Степан Разин. Казаки
Шрифт:
– Веди меня к ней скорее, мать!.. – едва выговорил он. – Скорее!..
Монахиня широко перекрестилась.
– Господи Исусе Христе!.. Да уж я не знаю как…
– Веди скорее!..
– Да ведь, родимый мой, плоха она очень… Уж и не бает совсем…
– Да не терзай ты меня, мать!.. – воскликнул Ордын страстно. – Веди же…
Сводчатый полутёмный коридор. Торжественно пахнет ладаном и воском. Чёрные монахини низко кланяются молодому воину… Отворяется дверь. На низкой, широкой скамье лежит что-то плоское и прозрачное. И – синие бездны…
Он зашатался.
Аннушка строго
– Аннушка… – едва выговорил он.
Тень улыбки скользнула по бледным губам. Говорить она не могла. Говорили только её глаза…
Рыдая, он упал к её одру, приник на мгновение лбом к её прозрачной руке и снова, оторвавшись, стал смотреть в глаза, и снова прижался лицом к ней… Страшный, как ночной набат, кашель потряс её пустую, гулкую грудь, из угла рта протекла на подушку струйка крови, и синие глаза, не отрываясь от его лица, стали стыть, заволакиваться, уходить… И по прелестному личику тихо разливалось выражение какого-то неземного покоя и нежности…
Вдоль берега, у стругов, уже пели настойчиво, повелительно медные рожки, призывая в поход…

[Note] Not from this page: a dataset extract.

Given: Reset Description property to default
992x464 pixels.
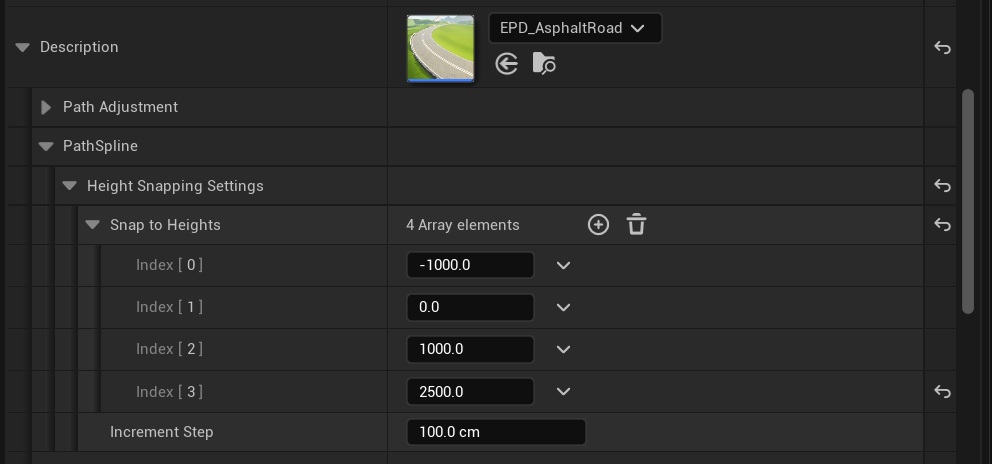Looking at the screenshot, I should click(942, 47).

Ордын не помнил, как очутился он на своём струге. Он не видел ни Волги солнечной, ни зелёных берегов, ни бегущей на низ флотилии, – для него весь мир был одной сплошной чёрной дырой, полной боли и рыданий. С ним заговаривали – он смотрел сумасшедшими глазами и ничего не понимал. На него дивились, перешёптывались, покачивали головами. Он сидел на носу один, смотрел в играющие волны, а сзади него солдаты тихонько напевали новую московскую, такую унывную песню:
Схороните меня, братцы, между трёх дорог,
Меж московской, астраханской, славной киевской,
В головах моих поставьте животворный крест,
А в ногах мне положите саблю вострую…
Кто пройдёт или проедет, остановится,
Моему животворному кресту помолится,
Моей сабли, моей вострой испужается:
Что лежит тут вор удалый, добрый молодец,
Степан, Разин по прозванью, Тимофеевич…
В Царицыне, конечно, встретили московскую рать крестным ходом. А в последних числах августа Милославский обложил Астрахань. В городе начался голод.
Появились перебежчики. Их кормили, поили, ласкали. Поэтому число их увеличилось. Казаки хотели было перерезать в Астрахани вдов и сирот всех ими казненных, но – это было уже невозможно. И всего больше помешал этому Иосель.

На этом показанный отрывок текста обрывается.